╔══
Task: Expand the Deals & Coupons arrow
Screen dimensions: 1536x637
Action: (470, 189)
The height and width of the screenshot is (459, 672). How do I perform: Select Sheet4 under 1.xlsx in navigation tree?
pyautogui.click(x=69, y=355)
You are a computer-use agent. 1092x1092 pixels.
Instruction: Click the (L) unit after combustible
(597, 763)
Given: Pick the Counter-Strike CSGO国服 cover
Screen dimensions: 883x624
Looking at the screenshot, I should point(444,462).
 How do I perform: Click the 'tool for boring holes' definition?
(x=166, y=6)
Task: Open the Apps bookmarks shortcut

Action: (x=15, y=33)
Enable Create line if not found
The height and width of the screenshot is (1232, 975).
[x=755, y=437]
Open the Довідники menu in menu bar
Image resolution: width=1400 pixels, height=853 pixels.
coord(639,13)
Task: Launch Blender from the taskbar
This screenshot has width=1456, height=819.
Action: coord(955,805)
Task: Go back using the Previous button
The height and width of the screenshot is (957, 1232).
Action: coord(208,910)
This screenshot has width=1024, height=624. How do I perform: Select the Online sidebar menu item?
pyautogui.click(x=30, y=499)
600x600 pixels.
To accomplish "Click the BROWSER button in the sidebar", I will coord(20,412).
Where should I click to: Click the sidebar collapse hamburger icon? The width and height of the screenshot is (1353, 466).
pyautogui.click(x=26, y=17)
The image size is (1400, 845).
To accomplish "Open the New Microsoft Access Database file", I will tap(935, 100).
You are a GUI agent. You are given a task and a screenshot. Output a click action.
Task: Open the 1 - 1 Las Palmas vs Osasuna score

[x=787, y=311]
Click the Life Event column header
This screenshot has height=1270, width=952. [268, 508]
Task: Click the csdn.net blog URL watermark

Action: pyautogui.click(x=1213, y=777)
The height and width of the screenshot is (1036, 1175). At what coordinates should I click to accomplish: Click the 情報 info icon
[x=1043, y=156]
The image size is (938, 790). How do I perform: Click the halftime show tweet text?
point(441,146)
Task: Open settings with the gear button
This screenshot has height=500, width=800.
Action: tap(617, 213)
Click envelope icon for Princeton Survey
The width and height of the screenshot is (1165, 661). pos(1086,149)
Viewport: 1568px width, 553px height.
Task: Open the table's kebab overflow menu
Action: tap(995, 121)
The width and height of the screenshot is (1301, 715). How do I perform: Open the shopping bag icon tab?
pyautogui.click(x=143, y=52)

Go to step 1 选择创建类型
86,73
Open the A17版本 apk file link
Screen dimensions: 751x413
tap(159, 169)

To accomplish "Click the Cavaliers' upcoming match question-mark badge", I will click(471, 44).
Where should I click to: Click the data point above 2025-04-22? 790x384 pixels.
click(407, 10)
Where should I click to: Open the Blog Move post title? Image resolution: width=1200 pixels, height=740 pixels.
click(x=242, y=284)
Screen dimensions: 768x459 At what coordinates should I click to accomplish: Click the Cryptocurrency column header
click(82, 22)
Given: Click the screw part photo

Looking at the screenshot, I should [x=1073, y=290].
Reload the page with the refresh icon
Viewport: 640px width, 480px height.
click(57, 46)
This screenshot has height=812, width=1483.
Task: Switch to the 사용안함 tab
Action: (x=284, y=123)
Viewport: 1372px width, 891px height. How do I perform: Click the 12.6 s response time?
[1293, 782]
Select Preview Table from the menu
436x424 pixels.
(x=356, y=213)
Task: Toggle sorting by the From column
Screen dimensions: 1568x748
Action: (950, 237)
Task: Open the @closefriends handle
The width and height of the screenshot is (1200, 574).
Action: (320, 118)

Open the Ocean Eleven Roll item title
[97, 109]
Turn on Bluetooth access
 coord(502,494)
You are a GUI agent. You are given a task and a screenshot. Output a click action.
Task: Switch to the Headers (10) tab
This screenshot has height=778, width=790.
╚══
▶ _Short problem_
Copy the listing above word for word, every line of it.

▶ _Exercise response_
Task: Expand the Deals & Coupons arrow
Screen dimensions: 1536x637
Action: (470, 189)
The height and width of the screenshot is (459, 672). How do I perform: Select Sheet4 under 1.xlsx in navigation tree?
pyautogui.click(x=69, y=355)
You are a computer-use agent. 1092x1092 pixels.
Instruction: Click the (L) unit after combustible
(597, 763)
Given: Pick the Counter-Strike CSGO国服 cover
Screen dimensions: 883x624
Looking at the screenshot, I should point(444,462).
 How do I perform: Click the 'tool for boring holes' definition?
(x=166, y=6)
Task: Open the Apps bookmarks shortcut

Action: (x=15, y=33)
Enable Create line if not found
The height and width of the screenshot is (1232, 975).
[x=755, y=437]
Open the Довідники menu in menu bar
Image resolution: width=1400 pixels, height=853 pixels.
coord(639,13)
Task: Launch Blender from the taskbar
This screenshot has width=1456, height=819.
Action: coord(955,805)
Task: Go back using the Previous button
The height and width of the screenshot is (957, 1232).
Action: coord(208,910)
This screenshot has width=1024, height=624. How do I perform: Select the Online sidebar menu item?
pyautogui.click(x=30, y=499)
600x600 pixels.
To accomplish "Click the BROWSER button in the sidebar", I will coord(20,412).
Where should I click to: Click the sidebar collapse hamburger icon? The width and height of the screenshot is (1353, 466).
pyautogui.click(x=26, y=17)
The image size is (1400, 845).
To accomplish "Open the New Microsoft Access Database file", I will tap(935, 100).
You are a GUI agent. You are given a task and a screenshot. Output a click action.
Task: Open the 1 - 1 Las Palmas vs Osasuna score

[x=787, y=311]
Click the Life Event column header
This screenshot has height=1270, width=952. [268, 508]
Task: Click the csdn.net blog URL watermark

Action: pyautogui.click(x=1213, y=777)
The height and width of the screenshot is (1036, 1175). At what coordinates should I click to accomplish: Click the 情報 info icon
[x=1043, y=156]
The image size is (938, 790). How do I perform: Click the halftime show tweet text?
point(441,146)
Task: Open settings with the gear button
This screenshot has height=500, width=800.
Action: tap(617, 213)
Click envelope icon for Princeton Survey
The width and height of the screenshot is (1165, 661). pos(1086,149)
Viewport: 1568px width, 553px height.
Task: Open the table's kebab overflow menu
Action: tap(995, 121)
The width and height of the screenshot is (1301, 715). How do I perform: Open the shopping bag icon tab?
pyautogui.click(x=143, y=52)

Go to step 1 选择创建类型
86,73
Open the A17版本 apk file link
Screen dimensions: 751x413
tap(159, 169)

To accomplish "Click the Cavaliers' upcoming match question-mark badge", I will click(471, 44).
Where should I click to: Click the data point above 2025-04-22? 790x384 pixels.
click(407, 10)
Where should I click to: Open the Blog Move post title? Image resolution: width=1200 pixels, height=740 pixels.
click(x=242, y=284)
Screen dimensions: 768x459 At what coordinates should I click to accomplish: Click the Cryptocurrency column header
click(82, 22)
Given: Click the screw part photo

Looking at the screenshot, I should [x=1073, y=290].
Reload the page with the refresh icon
Viewport: 640px width, 480px height.
click(57, 46)
This screenshot has height=812, width=1483.
Task: Switch to the 사용안함 tab
Action: (x=284, y=123)
Viewport: 1372px width, 891px height. How do I perform: Click the 12.6 s response time?
[1293, 782]
Select Preview Table from the menu
436x424 pixels.
(x=356, y=213)
Task: Toggle sorting by the From column
Screen dimensions: 1568x748
Action: (950, 237)
Task: Open the @closefriends handle
The width and height of the screenshot is (1200, 574).
Action: (320, 118)

Open the Ocean Eleven Roll item title
[97, 109]
Turn on Bluetooth access
 coord(502,494)
You are a GUI agent. You are given a task and a screenshot. Output a click action.
Task: Switch to the Headers (10) tab
This screenshot has height=778, width=790.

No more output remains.